My opinion on racism completely changed a few years ago when our family was blessed with our daughter-in-law, Ashley. She is beautiful, talented, compassionate and kind. She is studying law at LSU. Ashley grew up in Boise. She attended public schools, played sports, studied music and did all the normal things our kids do. However, her experience was not my son’s experience, because Ashley is black.

Does racism exist in our state? You bet it does. We now see the world differently as a family. No longer are we a white family from Boise, Idaho. We are a white family with a black daughter-in-law. Our grandkids will be black. As I hear others talk about their experiences with racism, I am saddened and sickened by what they see and feel. Personally, I now have questions that have a great impact on me. How will my grandkids be treated when they are pulled over? How will they be treated at school or on a playground?

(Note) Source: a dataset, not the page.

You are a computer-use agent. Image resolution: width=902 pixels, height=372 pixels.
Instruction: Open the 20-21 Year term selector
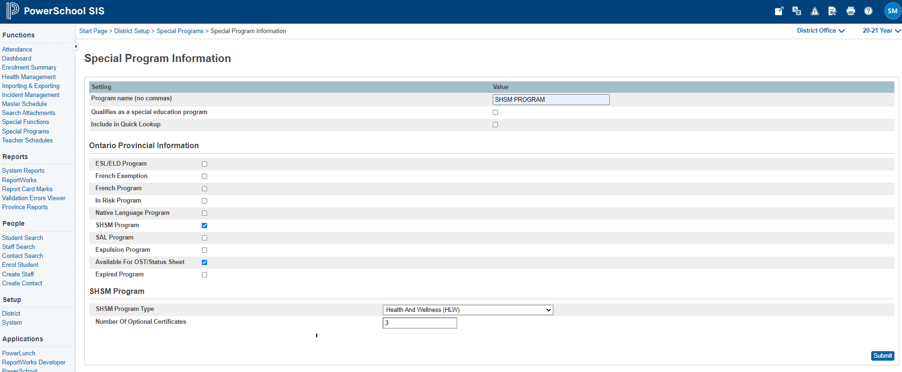(881, 31)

I know I already feel very differently when I see and hear others comment on racism in America. If you would have asked me a few years ago to comment on racism in Idaho, I would have told you, “It’s not that bad.” If you ask me now, we have a long way to go in Idaho!

My point of getting personal in this week’s opinion article is to plead with you to open your hearts and minds as we journey through this latest crisis together. I am certain the contractor who made those comments last week did not intend to be “racist” in his views. The point is, he was, he is, and we all have a long way to go the United States of America.

I am grateful for an amazing daughter-in-law who I love with all my heart. She has taught me courage and grace. I am proud of her and my son for the way they handle the racism they encounter. I am hopeful that my grandchildren will grow up in a Treasure Valley that is better equipped to combat racial injustice. But those changes only come when we are honest and open about the reality of racism in America.

Like I said above, our perspectives and opinions are largely shaped by our own personal experiences. Race relations are complicated. Riots are not the answer and never will be. But we should take this time in our homes, in our social circles and in our communities to not only condemn the riots but to openly discuss racism and discrimination in America.

We are blessed to live in the greatest country in the history of the world. But when it comes to racism we are flawed, fall short and have a long way to go. It is my hope and prayer during this challenging time that we can all take some time to dig deep and understand our own flaws, that we can grow and be part of solutions that will bring us together as a country.

With so much tension pulling us apart, we need all the goodness we can find. Let’s do make this a better world for our kids and our grandkids. We can do better—I know we can.

Tommy Ahlquist, a former emergency room doctor, is the CEO of BVA Development and co-owner of Saltzer Health. He ran for governor as a Republican in 2018.